Meet the Sisters

Meet Makayla

Have you ever been in such a dark, scary, and terribly lonesome place? Regardless of where you are or who you're with. Makayla has, she knows the depths of life's tragic games , and she has decided enough is enough. She is bringing her experiences as well as research and education to discuss many important topics. To bring light into some of the darkest places so that anyone else stuck there may find some relief, even if for a moment. There is so much in today's world that affects ones mental health that we can have more control over than we may have realized. This is Makayla's journey, this is her way of connecting dots to each point of her life such as the food we eat, the people we surround ourselves with and most importantly, the relationship we have with ourselves. I have begun a journey to better improve the lives of those close to me and far from me. Because I have been through my own ringer, more than once. I want to share my experiences with you, as well as research I have found through each topic I find of importance in everyday life. I encourage you to indulge in adventure, to open your mind and let the river of knowledge flow in. This information is for anyone who may feel stuck, or trapped and doesn't know where to start. For the person who has uncovered the top of the treasure in their own quest and needs to know the next steps. I have come into my own spotlight of personal growth and development and wish to share this experience with you. Maybe it will help spark the light in someone else.

Meet AleshiA

I have always been a very curious person. Someone who loves learning new things. Always searching for the how and why. Yeah, I’m pretty sure my parents have stories about me being that kid, “But why??” I have spent a lot of time in my life feeling misunderstood. It didn’t feel special to be unique. It always seemed more celebrated to be ‘just like mom’ or ‘daddy’s little girl’. Maybe it’s my Aquarius star sign, but I have always felt a bit of a need to be an individual following my own path. I’m not one to adhere to authority. I like feeling in control of my choices. So, here I am, doing things the hard way. Trying to figure out how to make this life my own. Honestly, I have spent a long time just kind of…I don’t know, floating through life, I guess. I have realized that I am over 30 years old and have never truly taken control of my life, or myself for that matter.
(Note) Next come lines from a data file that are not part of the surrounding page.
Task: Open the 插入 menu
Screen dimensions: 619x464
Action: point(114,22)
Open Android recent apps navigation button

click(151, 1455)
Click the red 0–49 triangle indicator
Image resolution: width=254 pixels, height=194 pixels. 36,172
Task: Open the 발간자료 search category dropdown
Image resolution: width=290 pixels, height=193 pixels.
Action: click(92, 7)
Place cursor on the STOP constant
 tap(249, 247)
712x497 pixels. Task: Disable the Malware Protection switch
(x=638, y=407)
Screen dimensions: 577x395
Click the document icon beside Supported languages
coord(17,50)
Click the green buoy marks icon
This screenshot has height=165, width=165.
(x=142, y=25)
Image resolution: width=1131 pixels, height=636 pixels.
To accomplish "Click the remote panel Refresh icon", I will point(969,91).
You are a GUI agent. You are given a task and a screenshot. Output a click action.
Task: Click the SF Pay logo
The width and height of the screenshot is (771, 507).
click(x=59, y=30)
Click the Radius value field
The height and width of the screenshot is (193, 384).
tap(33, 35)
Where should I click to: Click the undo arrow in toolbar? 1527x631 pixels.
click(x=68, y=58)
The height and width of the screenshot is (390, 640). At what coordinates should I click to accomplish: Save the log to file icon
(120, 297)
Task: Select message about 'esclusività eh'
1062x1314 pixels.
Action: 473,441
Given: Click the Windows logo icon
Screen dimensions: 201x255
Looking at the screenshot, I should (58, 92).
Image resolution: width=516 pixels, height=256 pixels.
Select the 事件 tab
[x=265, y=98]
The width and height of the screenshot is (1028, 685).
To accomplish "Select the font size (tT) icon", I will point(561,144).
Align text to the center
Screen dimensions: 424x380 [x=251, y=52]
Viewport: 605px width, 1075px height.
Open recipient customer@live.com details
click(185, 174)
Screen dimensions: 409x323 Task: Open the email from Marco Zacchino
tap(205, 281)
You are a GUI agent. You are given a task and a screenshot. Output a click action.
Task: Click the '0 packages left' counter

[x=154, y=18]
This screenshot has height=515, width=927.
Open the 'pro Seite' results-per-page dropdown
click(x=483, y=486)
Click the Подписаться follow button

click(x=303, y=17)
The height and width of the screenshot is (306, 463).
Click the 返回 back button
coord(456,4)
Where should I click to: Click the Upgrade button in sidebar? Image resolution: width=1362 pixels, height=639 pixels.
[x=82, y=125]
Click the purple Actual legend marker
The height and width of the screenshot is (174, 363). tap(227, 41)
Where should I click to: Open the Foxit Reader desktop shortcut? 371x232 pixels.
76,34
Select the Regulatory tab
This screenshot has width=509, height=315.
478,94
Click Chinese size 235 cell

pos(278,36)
Being someone who thought she thrived on having self-control, it has left a burning pit of anger within me to come to this realization. From trusting the wrong information about the nutrients I’m feeding myself and my family, to feeling helpless when it comes to parenthood and not even being able to make myself do the things that I, as a grown independent adult woman, know that I need to be doing. I’ve reached a low that has illuminated a lightbulb to see that I was seriously just floating through before. I want to take things to the next step. I have a need to. A desire or lust for it maybe. It is going to be hard, and scary! For a scaredy cat like me, feeling overwhelmed at the endless possibilities and terrified of potentially not being enough to make it happen, this is going to be an ultimate challenge.

So, here we go…

but let’s get creative along the way!